## Text block
FIG. 11 illustrates by an example how adjacent I-frames can be used for scene cut detection. For the example shown in FIG. 11A, when the candidate scene cut frame (1120) is a partially received I-frame, the received part of the frame can be decoded properly into the pixel domain since it does not refer to other frames. Similarly, adjacent I-frames (1110, 1130) can also be decoded into the pixel domain (i.e., the pictures are reconstructed) without incurring much decoding complexity. After the I-frames are reconstructed, the traditional scene cut detection methods may be applied, for example, by comparing the difference of the histogram of luminance between the partially decoded pixels of frame (1120) and the collocated pixels of adjacent I-frames (1110, 1130).

For the example shown in FIG. 11B, the candidate scene cut frame (1160) may be totally lost. In this case, if the image feature difference (for example, histogram difference) between adjacent I-frames (1150, 1170) is small, the candidate location can be identified as a not being a scene cut location. This is especially true in the IPTV scenario where the GOP length is usually 0.5 or 1 second, during which multiple scene changes are unlikely.

Using reconstructed I-frames for scene cut artifacts detection may have limited use when the distance between I-frames is large. For example, in mobile video stream scenario, the GOP length can be up 5 seconds, and the frame rate can be as low as 15 fps. Therefore, the distance between the candidate scene cut location and the previous I-frame is too large to obtain robust detection performance.

The embodiment which decodes some I-pictures may be used in combination with the bitstream level embodiment (for example, method 1000) to complement each other. In one embodiment, when they should be deployed together may be decided from the encoding configuration (for example, resolution, frame rates).

The present principles may be used in a video quality monitor to measure video quality. For example, the video quality monitor may detect and measure scene cut artifacts and other types of artifacts, and it may also consider the artifacts caused by propagation to provide an overall quality metric.

## Data extract
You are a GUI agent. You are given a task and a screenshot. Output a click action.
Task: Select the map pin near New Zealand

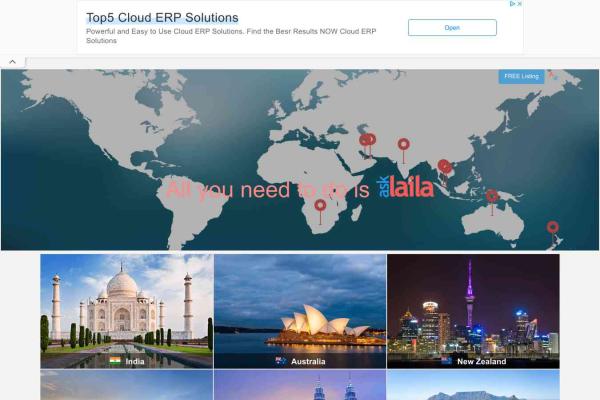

## Set exercise
Reproduce the passage on scene cut detection starting at "The embodiment which" and ending at "resolution, frame rates).". The listing has no connection to the passage on scene cut detection.

## Written reply
The embodiment which decodes some I-pictures may be used in combination with the bitstream level embodiment (for example, method 1000) to complement each other. In one embodiment, when they should be deployed together may be decided from the encoding configuration (for example, resolution, frame rates).